== Segment start ==
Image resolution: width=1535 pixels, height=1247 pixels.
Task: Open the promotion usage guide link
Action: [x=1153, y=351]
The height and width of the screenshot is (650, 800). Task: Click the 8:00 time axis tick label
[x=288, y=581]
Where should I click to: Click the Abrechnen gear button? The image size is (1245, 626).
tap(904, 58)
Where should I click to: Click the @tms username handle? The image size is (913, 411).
== Segment end ==
== Segment start ==
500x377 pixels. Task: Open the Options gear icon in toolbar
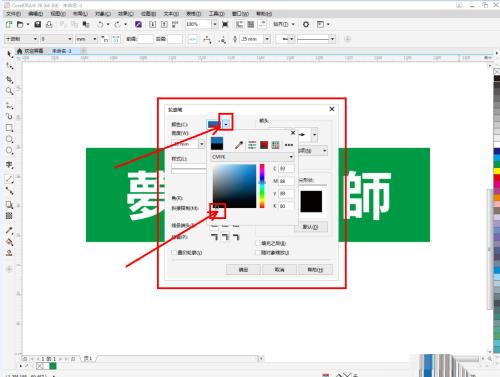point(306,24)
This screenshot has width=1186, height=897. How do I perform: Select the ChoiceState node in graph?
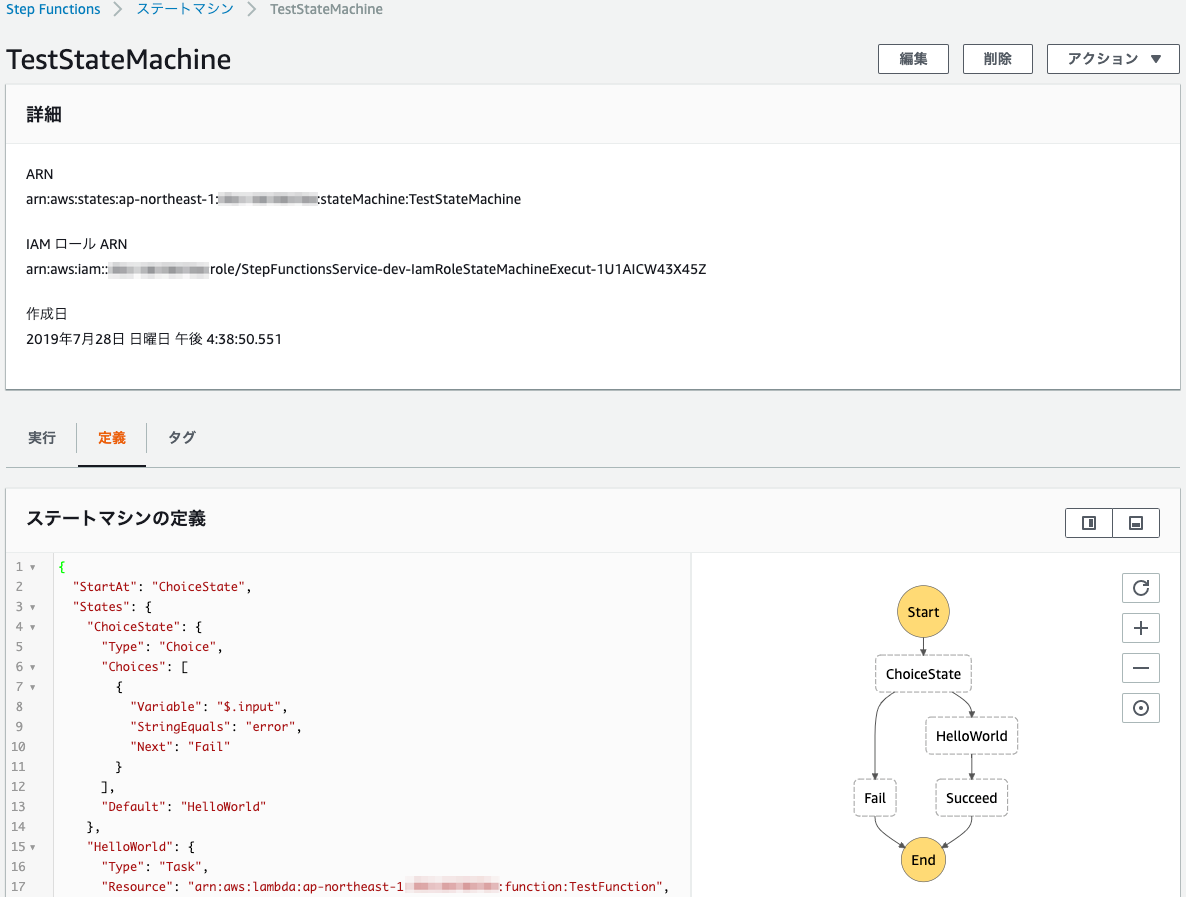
== Segment end ==
▸ Task directions
Which lines run from the one holding "Where should I click to: Click the Abrechnen" through the one holding "Where should I click to: Click the @tms" in the records above? Repeat them exactly, both included, and nothing more.

▸ Output below
Where should I click to: Click the Abrechnen gear button? The image size is (1245, 626).
tap(904, 58)
Where should I click to: Click the @tms username handle? The image size is (913, 411).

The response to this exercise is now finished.